New York

Laurie Simmons

International with Monument

Not far away, in an East Village gallery, Laurie Simmons phrased a concise reflection on the position of women in representation. “Tourism” is a series of large color photographic prints in which famous architectural scenes—Stonehenge, the Eiffel Tower, Gothic cathedrals, and more—are glimpsed as they are “visited” by female dolls. The dolls are tall, slender, ’60s-ish figures, color cued to their environments; similarly, their gestures and groupings mimic the features of their locales. The photographs sit flush against the wall so as to simulate “windows on the world.” Because of the way the figures are placed in the foreground, they imply a feminine viewer, rupturing the conventions of image/spectator relations that presuppose masculine identification with the scene. In this, Simmons appears to play against the apparatus of fashion and advertising, which reinforces the established codes of patriarchal society through skilled manipulations of viewer positions. Yet everything in these photographs serves to repeat—in another, and critical, register—the rhetorical devices of the media. What emerges from them is the artificially contrived naturalness of the image, a slickness engineered for effect.

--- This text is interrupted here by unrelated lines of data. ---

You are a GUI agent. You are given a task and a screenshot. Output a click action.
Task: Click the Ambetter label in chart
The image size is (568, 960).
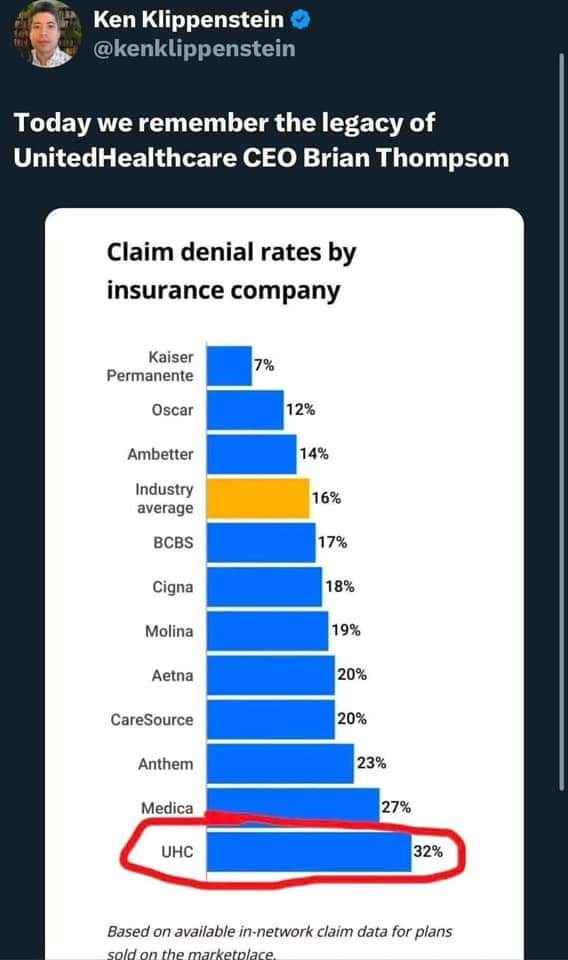[x=160, y=454]
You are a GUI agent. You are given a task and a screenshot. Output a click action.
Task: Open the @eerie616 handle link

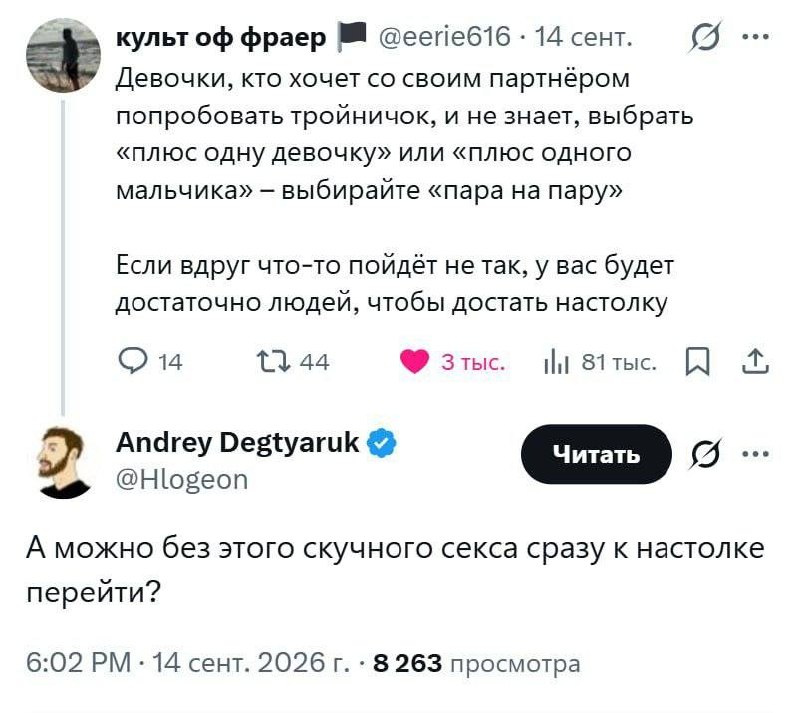pos(444,37)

Inasmuch as the architectures in these works are phallic, they can be perceived as monuments to their makers—that is, monuments to men. And what Simmons seems to suggest is that woman, within this landscape, can only be a tourist; she occupies the position of the other, the disenfranchised or dispossessed, within a structure of value and property. Authorship here is the correlate of authority, and the careful composition of these works indicates reflection on a legislative domain—the unnoticed but hardly neutral strategies that construct sexual positions. This discourse is evident in the deployment of dolls, for if these figures pose, it is through gender stereotypes that have already been imposed and, through the process, repeated into acceptance. The dolls seem to point toward that location at which what is patterned on reality overtakes its source or origin, literally engendering its social products. Advertising’s hyped-up, hot hues and staging devices here represent a play of reality against illusion that composes our sense of the world in a way analogous to sexual preconceptions. And, in that Simmons would undercut these effects through her invocation of a feminine spectator, she illuminates the artificiality that sustains any natural view.